Estrogen - needed or not?

[Damios]

What do You Guys think about Estrogen and his impact on gain muscle mass or fat loss?

Estrogen is the second factor people often consider. Especially steroid and prohormone users are often plagues with a serious misunderstanding of estrogen and its effects on adiposity. Most are convinced that estrogen increases fat gain or retards fat loss, when in effect the opposite is true. Estrogens, and especially estradiol (E2), is probably a more effective fat loss aid than is testosterone. Although like testosterone, it may have certain anti-lipolytic effects by increasing a2 adrenoreceptors in specific female patterning (harder to lose fat in thighs and butt).

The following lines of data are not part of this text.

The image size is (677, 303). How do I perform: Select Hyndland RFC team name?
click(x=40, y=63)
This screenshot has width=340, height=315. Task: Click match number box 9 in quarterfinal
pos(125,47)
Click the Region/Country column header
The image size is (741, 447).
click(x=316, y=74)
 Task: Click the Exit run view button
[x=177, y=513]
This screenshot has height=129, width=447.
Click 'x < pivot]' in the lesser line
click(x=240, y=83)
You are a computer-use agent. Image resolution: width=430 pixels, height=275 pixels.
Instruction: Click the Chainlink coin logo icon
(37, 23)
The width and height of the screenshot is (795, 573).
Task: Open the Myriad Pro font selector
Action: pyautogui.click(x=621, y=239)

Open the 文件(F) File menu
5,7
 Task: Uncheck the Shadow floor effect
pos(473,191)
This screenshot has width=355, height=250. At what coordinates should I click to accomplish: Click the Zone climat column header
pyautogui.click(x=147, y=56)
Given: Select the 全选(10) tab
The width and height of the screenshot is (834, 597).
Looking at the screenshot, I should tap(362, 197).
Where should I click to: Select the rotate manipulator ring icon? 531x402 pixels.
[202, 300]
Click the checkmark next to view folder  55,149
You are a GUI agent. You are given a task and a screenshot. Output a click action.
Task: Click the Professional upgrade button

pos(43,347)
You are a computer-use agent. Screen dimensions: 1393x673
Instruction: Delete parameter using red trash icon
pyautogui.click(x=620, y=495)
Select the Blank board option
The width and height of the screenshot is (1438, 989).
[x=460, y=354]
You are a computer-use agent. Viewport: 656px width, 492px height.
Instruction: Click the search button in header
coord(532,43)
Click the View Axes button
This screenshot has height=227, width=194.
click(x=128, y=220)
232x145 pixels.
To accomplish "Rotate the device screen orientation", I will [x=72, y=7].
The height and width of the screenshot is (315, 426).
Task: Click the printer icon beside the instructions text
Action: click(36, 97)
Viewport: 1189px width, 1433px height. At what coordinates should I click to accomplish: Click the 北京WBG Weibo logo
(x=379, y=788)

First of all, estradiol also reduces LPL (6), just like testosterone does, so uptake of fatty acids in adipocytes is reduced. Apart from that, its effects can be divided in three categories. Its effect on insulin-related events, its effects on Growth Hormone and its effects on reducing appetite.
Estradiol can cause a reduction in weight, with only a minimal effect in insulin itself (, but that does not mean it does not alter the body's reaction to insulin. Estradiol lowers insulin receptor number (9), and in very high doses even actual insulin sensitivity (10). It does so in various ways, not in the least by reducing GLUT4 recruitment and translocation in adipocytes (11), which results in less glucose uptake in fat cells.
This will result in a negative energy balance and a greater activation of lipolysis, right where we want it, in the fat tissue. The effect of estradiol on insulin is quite acute, and clearly evident in the fact that short-term modulation drastically reduces glucose appearance (release) and disappearance (uptake) (12), suggesting a dysfunctional glucose transport system.


The second way in which estradiol may increase fat loss, is its effect on growth hormone (13,14). Unlike testosterone, which stimulates the GH/IGF-1 axis, the effect of estrogen may actually be in reducing systemic (liver-derived) IGF-1 (13), which lowers inhibition of Growth Hormone.
In doing so it obviously reduces the anabolic capacity of the body (which is why we don't use estrogen to build muscle) but increases the fat burning capacity since whole-body IGF-1 is reduced, leading to a reduction in adipogenic markers (since IGF-1 and insulin activate the same cascades) and a concurrent increase in Growth Hormone, leading to further decreases in LPL and upregulation of beta-adrenoreceptors (cfr. Part 4). Estradiol may even reduce IGF-1, while increasing IGFBP-3 (15).
This may in effect be the reason why estradiol does not promote growth, since unbound IGFBP-3, which is under normal circumstances the main carrier or IGF-1 in circulation, has been attributed charachteristics that inhibit growth (16). It acts as a pro-apoptotic agent to activate cysteine proteases, much in the same manner that cortisol or TNFalpha would (cfr. Part 4).


This implies that as long as we are seeing an increase in estradiol accompanied by an equal or larger increase in testosterone, we are reaping positive effects, on both fat loss and muscle retention since testerone increases IGF-1, while estradiol prolongs the half-life and effect of the hormone by increasing IGFBP-3 and IGF1-receptor density (20). Without the testosterone increase, it may however increase muscle loss (and potentially increase fat loss further by enhancing apoptosis of fat cells ?).
A third way in which estradiol helps as a fat loss agent is by reducing appetite. It reduces sensations of hunger via modulation of melanin-concentrating hormone. We have discussed the role of orexigenic (hunger inducing) peptides once or twice previously, specifically NPY.


Obviously NPY isn't the only peptide involved. For instance Agouti-related peptide is also involved, as is melanin-concentrating hormone (MCH). When energy intake is restricted, MCH levels sky-rocket, leading to an increased sense of hunger. Estradiol was able to completely abolish this increase in MCH (17), making it a very potent appetite suppressor during low-calorie diets.


Lastly, estradiol increases both the release of arachiconic acid (18) and the actions of cyclo-oxygenase (19) in certain cell types. This results in a quick and effective increase in several prostaglandins, including PGF2 and PGI2, that are related to lower body-fat levels. Because these effects can be highly varying in different cell types it should not automatically assumed that these events do occur, or that they necessarily contribute to fat loss however.
Estradiol can also prevent muscle loss, once again only in the presence of testosterone, by blocking the low affinity glucocorticoid receptors (22), protecting against the effects of cortisol. Testosterone, or another blocker of the high affinity receptors must be present however, otherwise the blocking of the low affinity receptor would not yield very good results.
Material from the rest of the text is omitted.